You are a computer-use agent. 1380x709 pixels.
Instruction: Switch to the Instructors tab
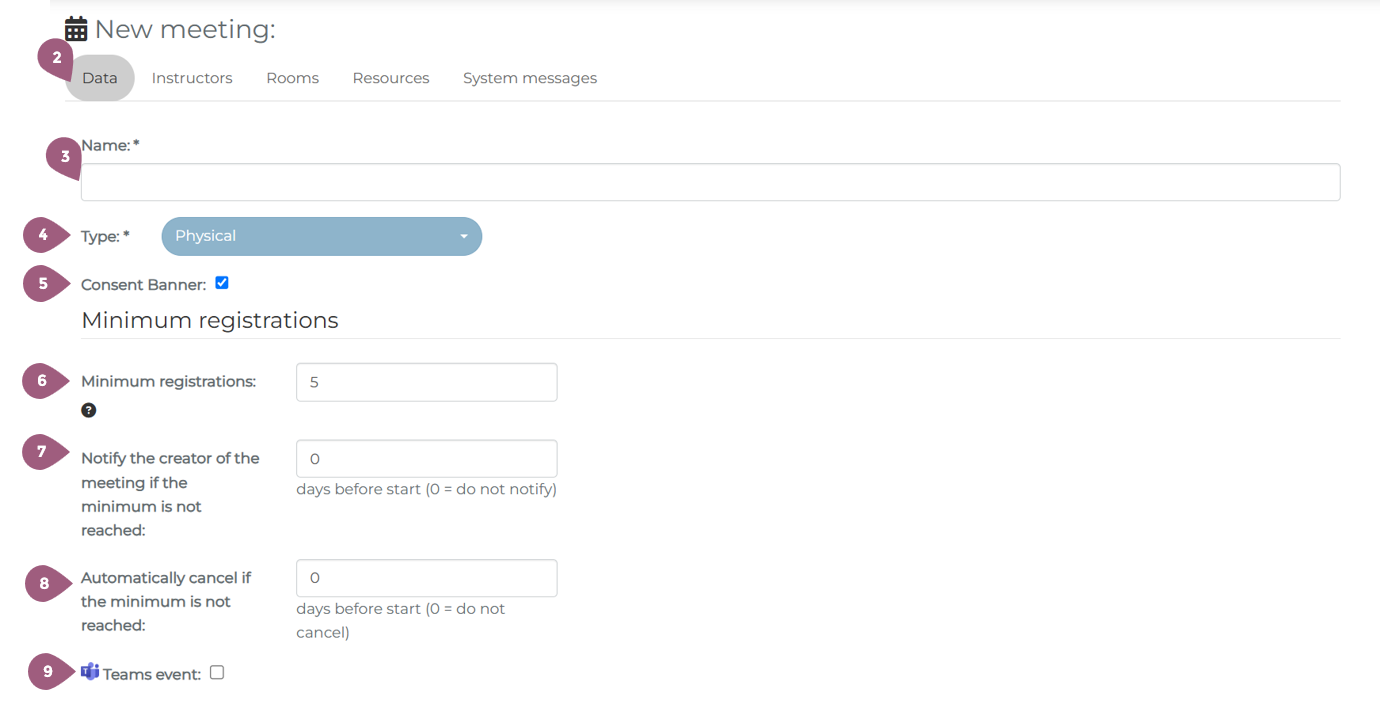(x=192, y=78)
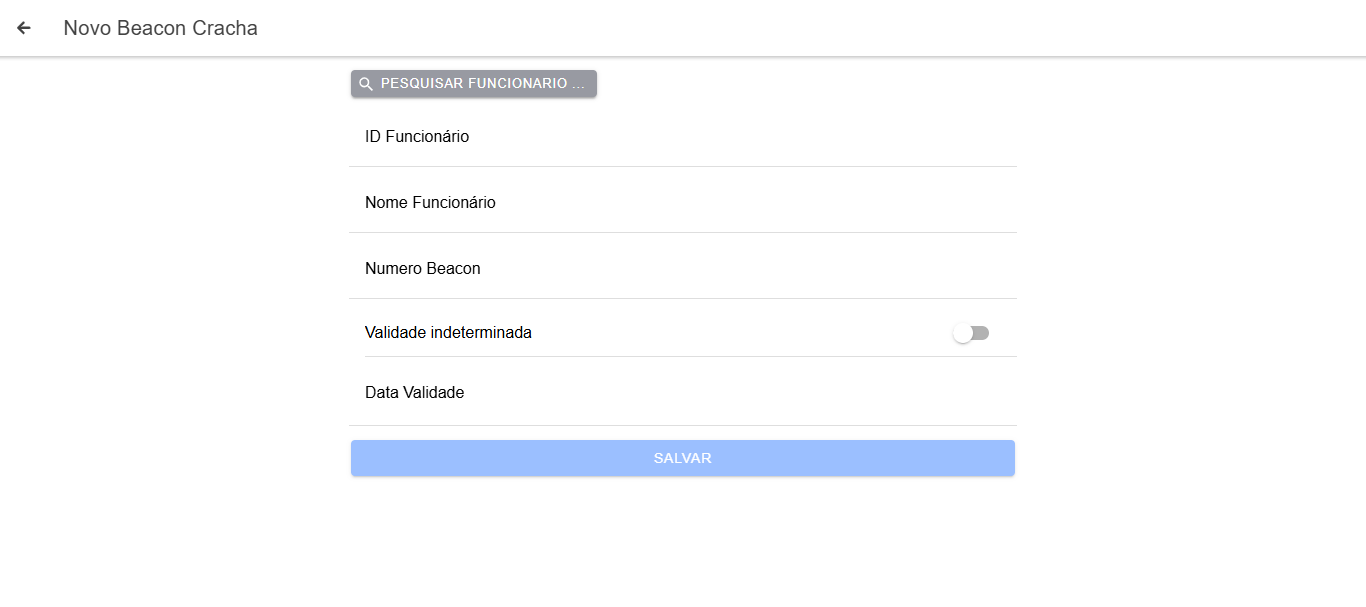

--

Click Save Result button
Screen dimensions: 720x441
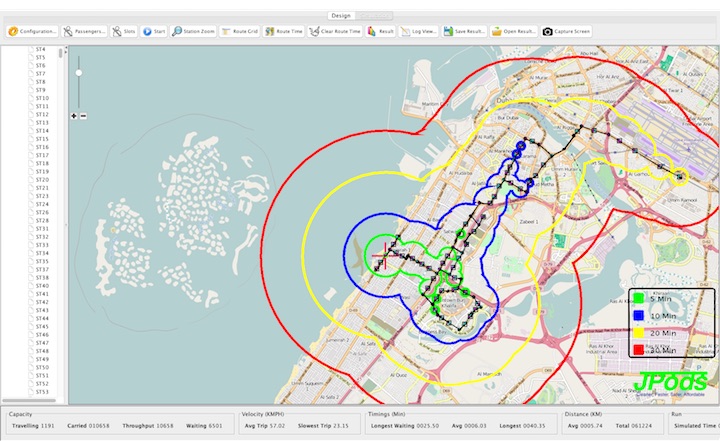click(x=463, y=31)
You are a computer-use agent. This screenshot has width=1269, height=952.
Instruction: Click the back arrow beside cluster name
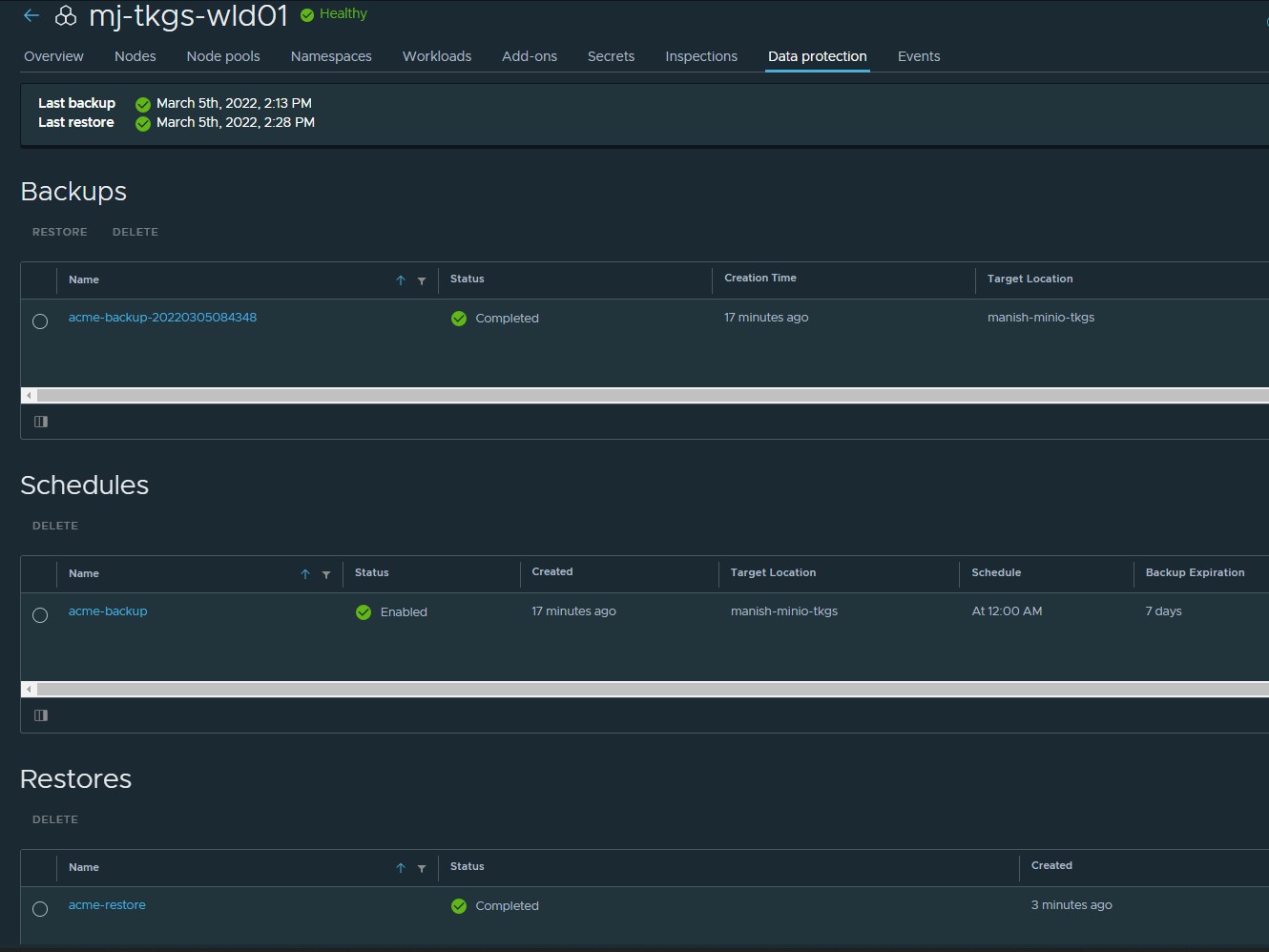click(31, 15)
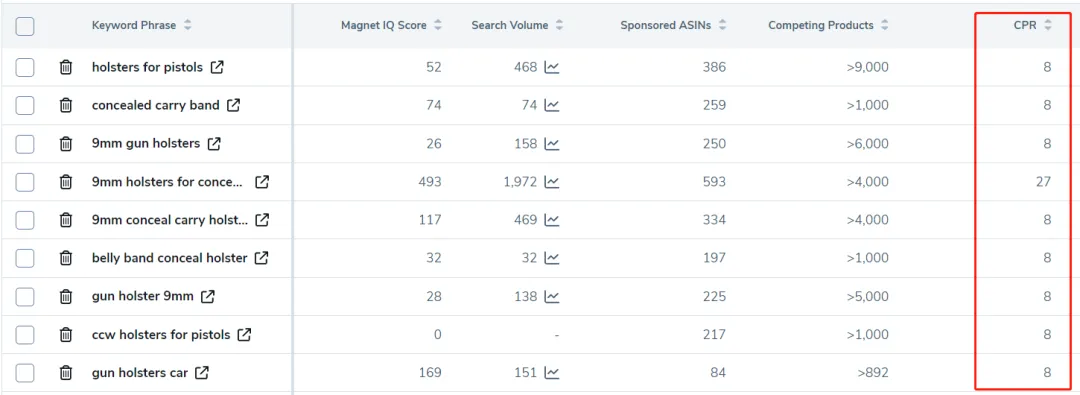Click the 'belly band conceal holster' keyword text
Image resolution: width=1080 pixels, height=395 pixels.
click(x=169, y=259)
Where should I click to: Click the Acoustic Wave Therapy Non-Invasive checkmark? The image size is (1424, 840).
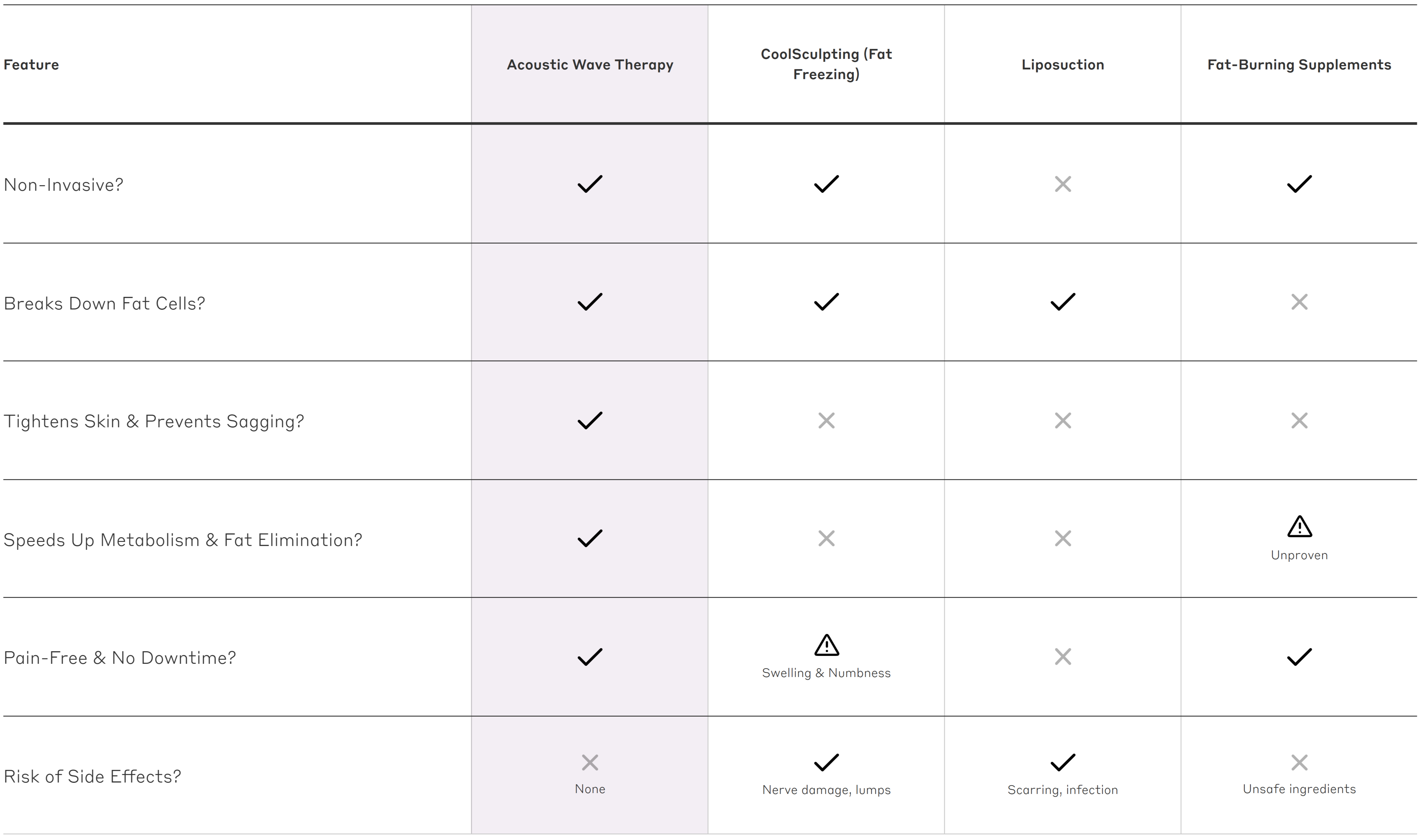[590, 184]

--

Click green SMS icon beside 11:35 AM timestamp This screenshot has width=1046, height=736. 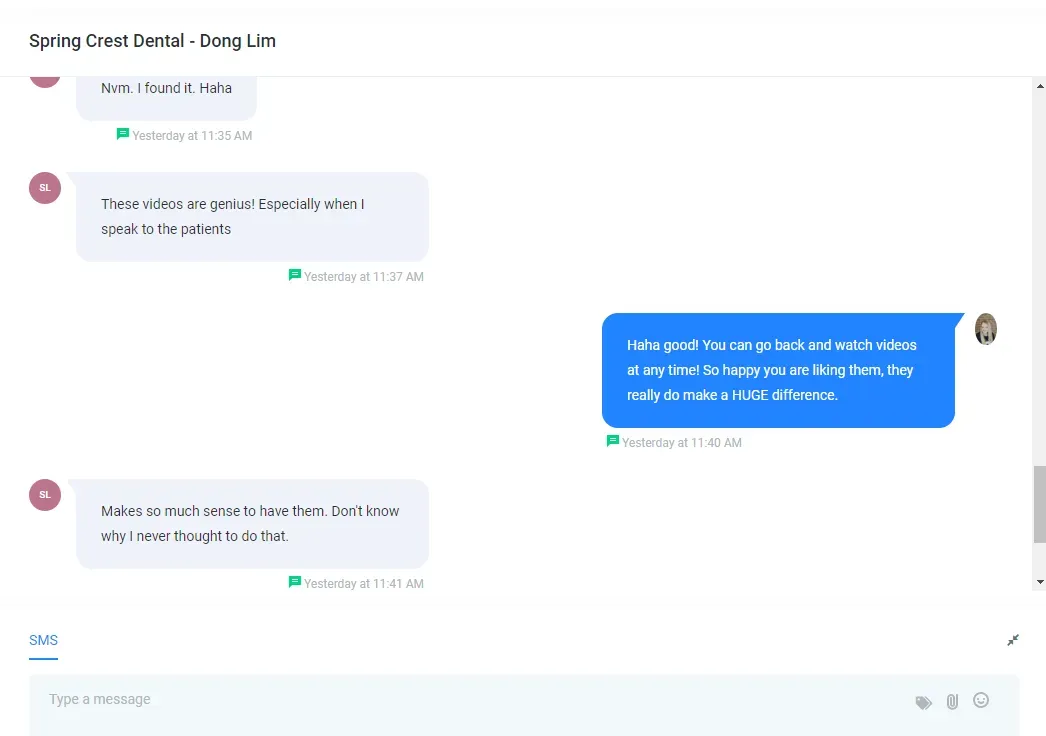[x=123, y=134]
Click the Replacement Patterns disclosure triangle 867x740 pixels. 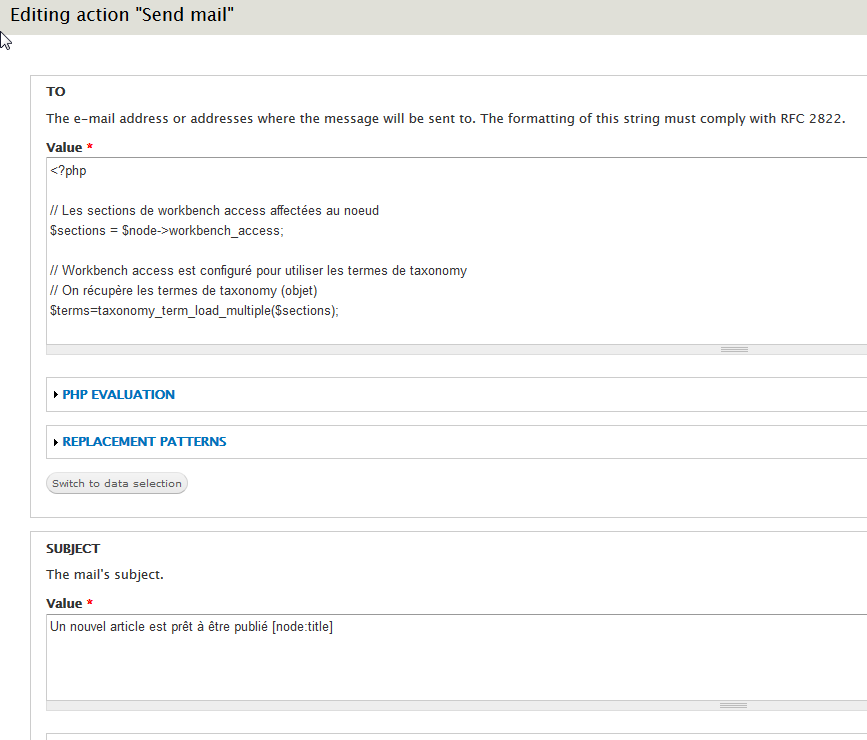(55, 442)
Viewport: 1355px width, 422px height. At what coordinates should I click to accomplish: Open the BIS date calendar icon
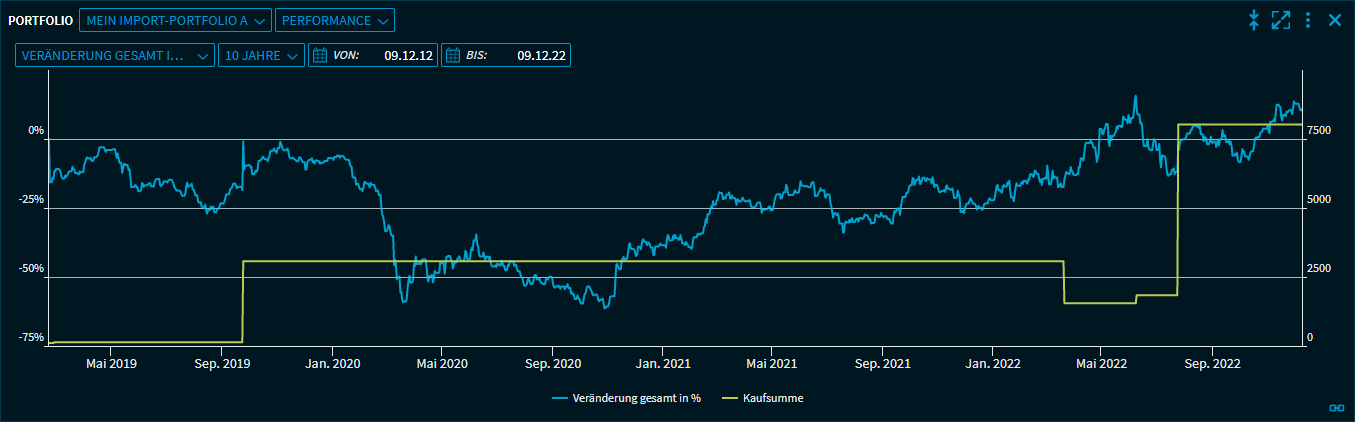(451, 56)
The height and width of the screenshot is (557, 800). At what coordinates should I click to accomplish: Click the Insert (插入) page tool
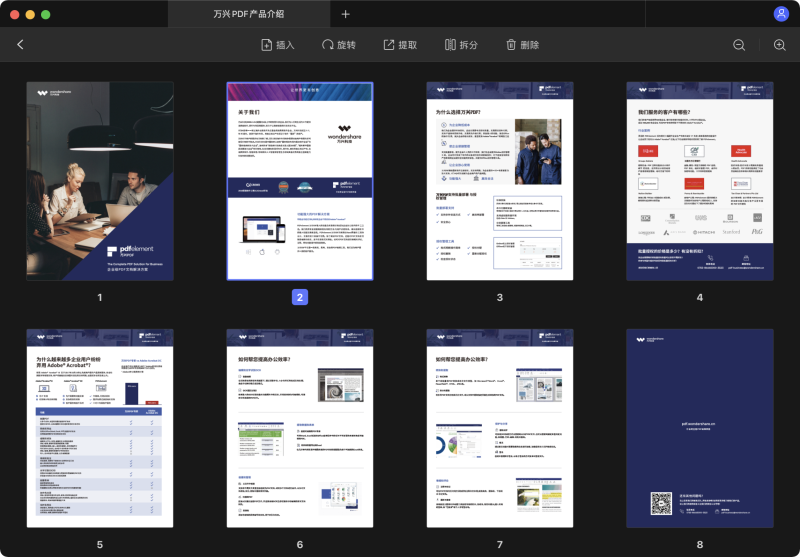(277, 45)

**THE TASK**: Filter the records for the string "agent" and copy every line that holds it.

**PROBLEM SOLUTION**:
You are a computer-use agent. 1380x709 pixels.
You are a computer-use agent. This screenshot has width=1269, height=952.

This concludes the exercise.